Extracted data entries
-=-=-=-=-

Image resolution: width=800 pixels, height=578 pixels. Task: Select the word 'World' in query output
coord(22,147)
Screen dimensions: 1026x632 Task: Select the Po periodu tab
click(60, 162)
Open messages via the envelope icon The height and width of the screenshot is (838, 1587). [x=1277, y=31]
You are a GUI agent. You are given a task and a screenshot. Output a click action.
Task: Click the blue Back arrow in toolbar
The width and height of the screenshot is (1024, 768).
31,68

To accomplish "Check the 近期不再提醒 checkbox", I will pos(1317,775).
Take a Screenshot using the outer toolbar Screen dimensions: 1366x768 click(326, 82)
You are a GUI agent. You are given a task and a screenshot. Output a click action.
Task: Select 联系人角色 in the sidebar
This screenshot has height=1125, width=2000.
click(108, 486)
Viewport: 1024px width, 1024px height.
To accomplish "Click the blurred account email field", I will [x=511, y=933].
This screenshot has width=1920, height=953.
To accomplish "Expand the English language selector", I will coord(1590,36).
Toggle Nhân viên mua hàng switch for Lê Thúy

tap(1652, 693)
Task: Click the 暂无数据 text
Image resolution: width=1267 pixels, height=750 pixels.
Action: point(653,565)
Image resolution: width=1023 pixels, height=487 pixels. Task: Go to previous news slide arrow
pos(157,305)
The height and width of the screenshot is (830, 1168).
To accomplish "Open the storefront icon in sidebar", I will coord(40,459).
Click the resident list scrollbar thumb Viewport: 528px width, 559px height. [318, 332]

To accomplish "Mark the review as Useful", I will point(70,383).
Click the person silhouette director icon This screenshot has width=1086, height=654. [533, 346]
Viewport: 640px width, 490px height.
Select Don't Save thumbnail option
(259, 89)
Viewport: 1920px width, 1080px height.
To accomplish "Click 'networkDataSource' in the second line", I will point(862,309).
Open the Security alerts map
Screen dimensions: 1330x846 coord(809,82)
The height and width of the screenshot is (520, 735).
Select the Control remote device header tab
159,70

-=-=-=-=-

→ Exercise details:
Reproduce all of the material above line for line, changing nothing.

→ Task answer:
Image resolution: width=800 pixels, height=578 pixels. Task: Select the word 'World' in query output
coord(22,147)
Screen dimensions: 1026x632 Task: Select the Po periodu tab
click(60, 162)
Open messages via the envelope icon The height and width of the screenshot is (838, 1587). [x=1277, y=31]
You are a GUI agent. You are given a task and a screenshot. Output a click action.
Task: Click the blue Back arrow in toolbar
The width and height of the screenshot is (1024, 768).
31,68

To accomplish "Check the 近期不再提醒 checkbox", I will pos(1317,775).
Take a Screenshot using the outer toolbar Screen dimensions: 1366x768 click(326, 82)
You are a GUI agent. You are given a task and a screenshot. Output a click action.
Task: Select 联系人角色 in the sidebar
This screenshot has height=1125, width=2000.
click(108, 486)
Viewport: 1024px width, 1024px height.
To accomplish "Click the blurred account email field", I will [x=511, y=933].
This screenshot has width=1920, height=953.
To accomplish "Expand the English language selector", I will coord(1590,36).
Toggle Nhân viên mua hàng switch for Lê Thúy

tap(1652, 693)
Task: Click the 暂无数据 text
Image resolution: width=1267 pixels, height=750 pixels.
Action: point(653,565)
Image resolution: width=1023 pixels, height=487 pixels. Task: Go to previous news slide arrow
pos(157,305)
The height and width of the screenshot is (830, 1168).
To accomplish "Open the storefront icon in sidebar", I will coord(40,459).
Click the resident list scrollbar thumb Viewport: 528px width, 559px height. [318, 332]

To accomplish "Mark the review as Useful", I will point(70,383).
Click the person silhouette director icon This screenshot has width=1086, height=654. [533, 346]
Viewport: 640px width, 490px height.
Select Don't Save thumbnail option
(259, 89)
Viewport: 1920px width, 1080px height.
To accomplish "Click 'networkDataSource' in the second line", I will point(862,309).
Open the Security alerts map
Screen dimensions: 1330x846 coord(809,82)
The height and width of the screenshot is (520, 735).
Select the Control remote device header tab
159,70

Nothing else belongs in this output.